----- Recorded data

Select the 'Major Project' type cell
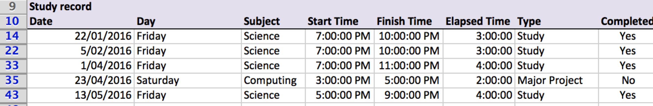The height and width of the screenshot is (106, 653). click(x=550, y=80)
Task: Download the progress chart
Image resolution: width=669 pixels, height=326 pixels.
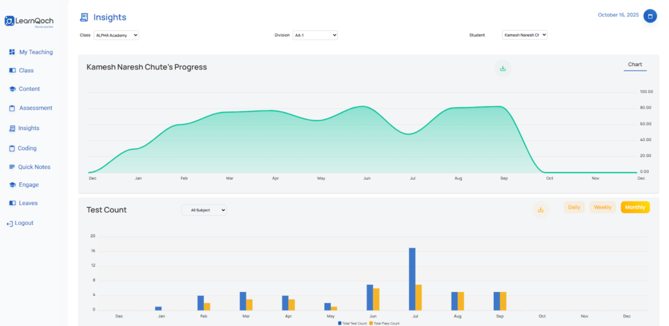Action: pos(502,68)
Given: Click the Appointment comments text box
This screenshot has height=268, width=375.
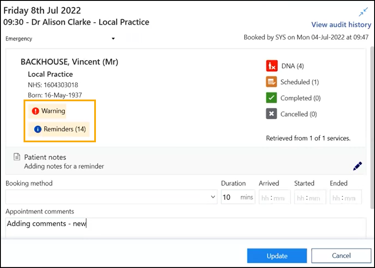Looking at the screenshot, I should tap(185, 228).
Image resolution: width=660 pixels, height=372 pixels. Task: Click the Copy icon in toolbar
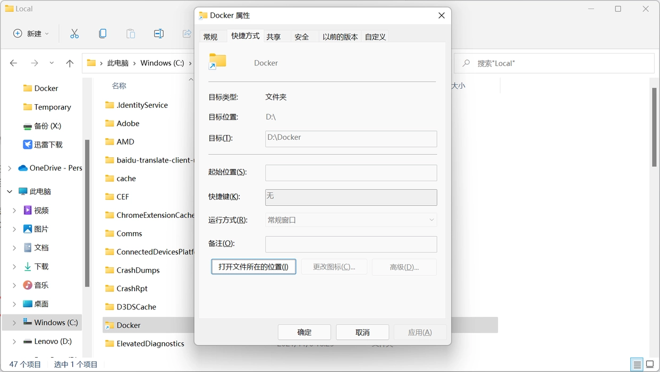coord(103,33)
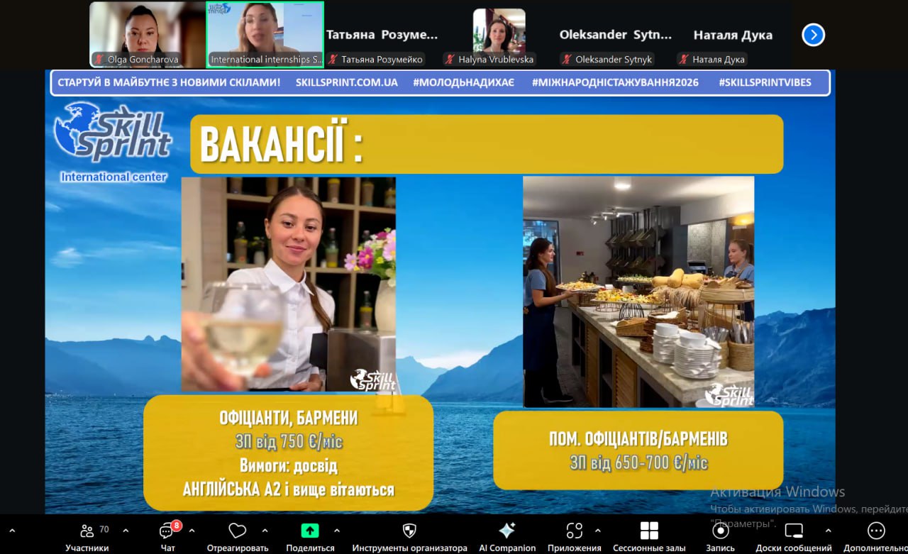
Task: Launch AI Companion from the toolbar
Action: click(x=506, y=531)
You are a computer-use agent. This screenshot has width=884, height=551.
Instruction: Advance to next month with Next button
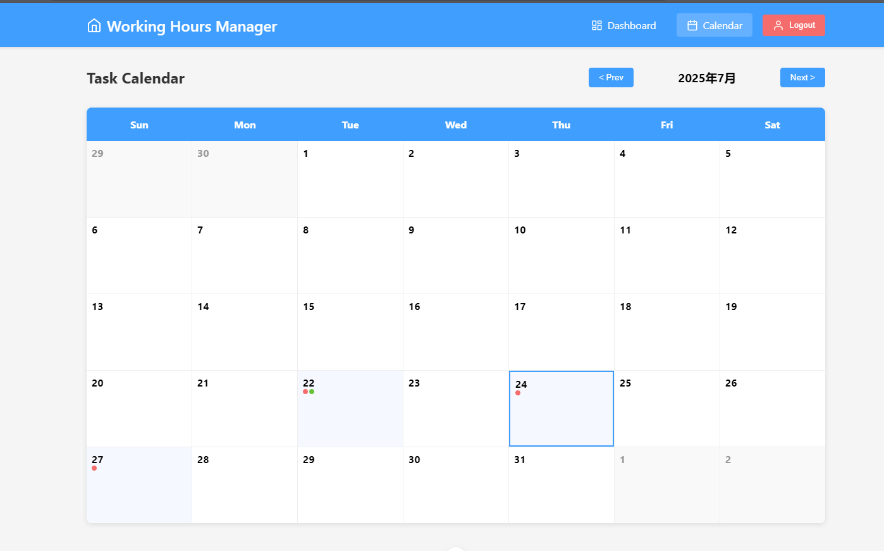point(802,77)
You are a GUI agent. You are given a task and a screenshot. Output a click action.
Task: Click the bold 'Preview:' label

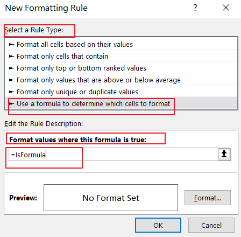[x=23, y=198]
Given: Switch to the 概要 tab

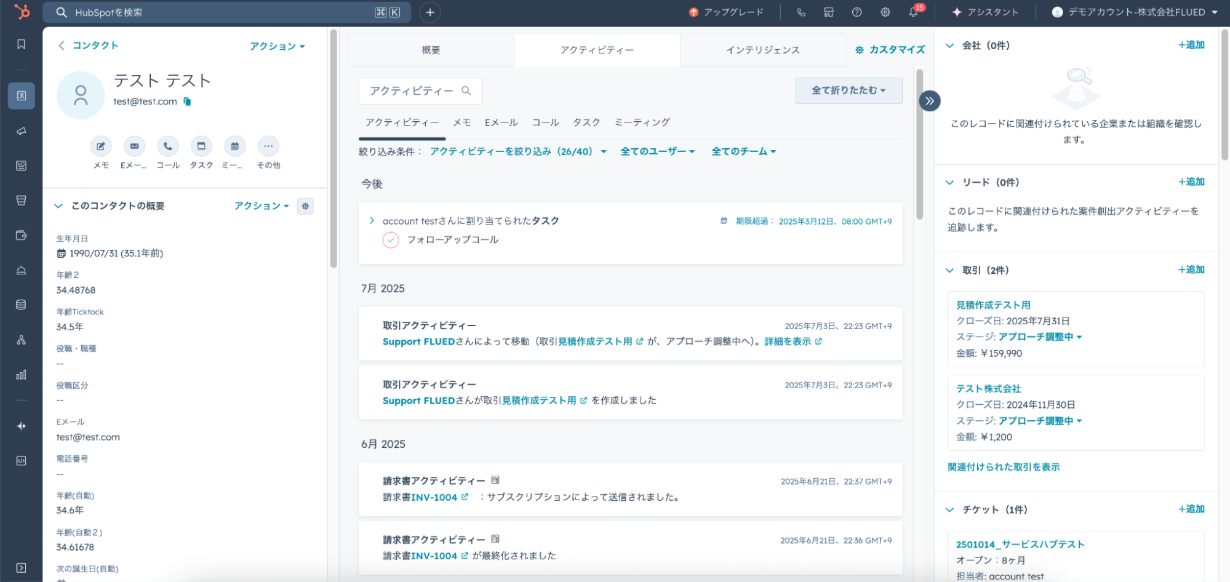Looking at the screenshot, I should click(431, 50).
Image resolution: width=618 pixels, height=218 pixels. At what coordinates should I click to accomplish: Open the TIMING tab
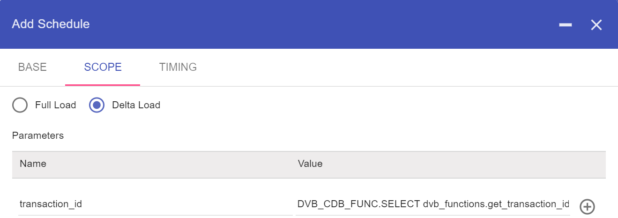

----------

| Task objective |
An exact copy of the data is required, with the pictures excluded.

| Result of the task |
Select the 'Major Project' type cell
The height and width of the screenshot is (106, 653). click(x=550, y=80)
Task: Download the progress chart
Image resolution: width=669 pixels, height=326 pixels.
Action: pos(502,68)
Given: Click the Appointment comments text box
This screenshot has height=268, width=375.
Looking at the screenshot, I should tap(185, 228).
Image resolution: width=660 pixels, height=372 pixels. Task: Click the Copy icon in toolbar
coord(103,33)
Task: Launch AI Companion from the toolbar
Action: click(x=506, y=531)
You are a computer-use agent. This screenshot has width=884, height=551.
Instruction: Advance to next month with Next button
point(802,77)
You are a GUI agent. You are given a task and a screenshot. Output a click action.
Task: Click the bold 'Preview:' label

[x=23, y=198]
Given: Switch to the 概要 tab

Looking at the screenshot, I should click(431, 50).
Image resolution: width=618 pixels, height=218 pixels. At what coordinates should I click to accomplish: Open the TIMING tab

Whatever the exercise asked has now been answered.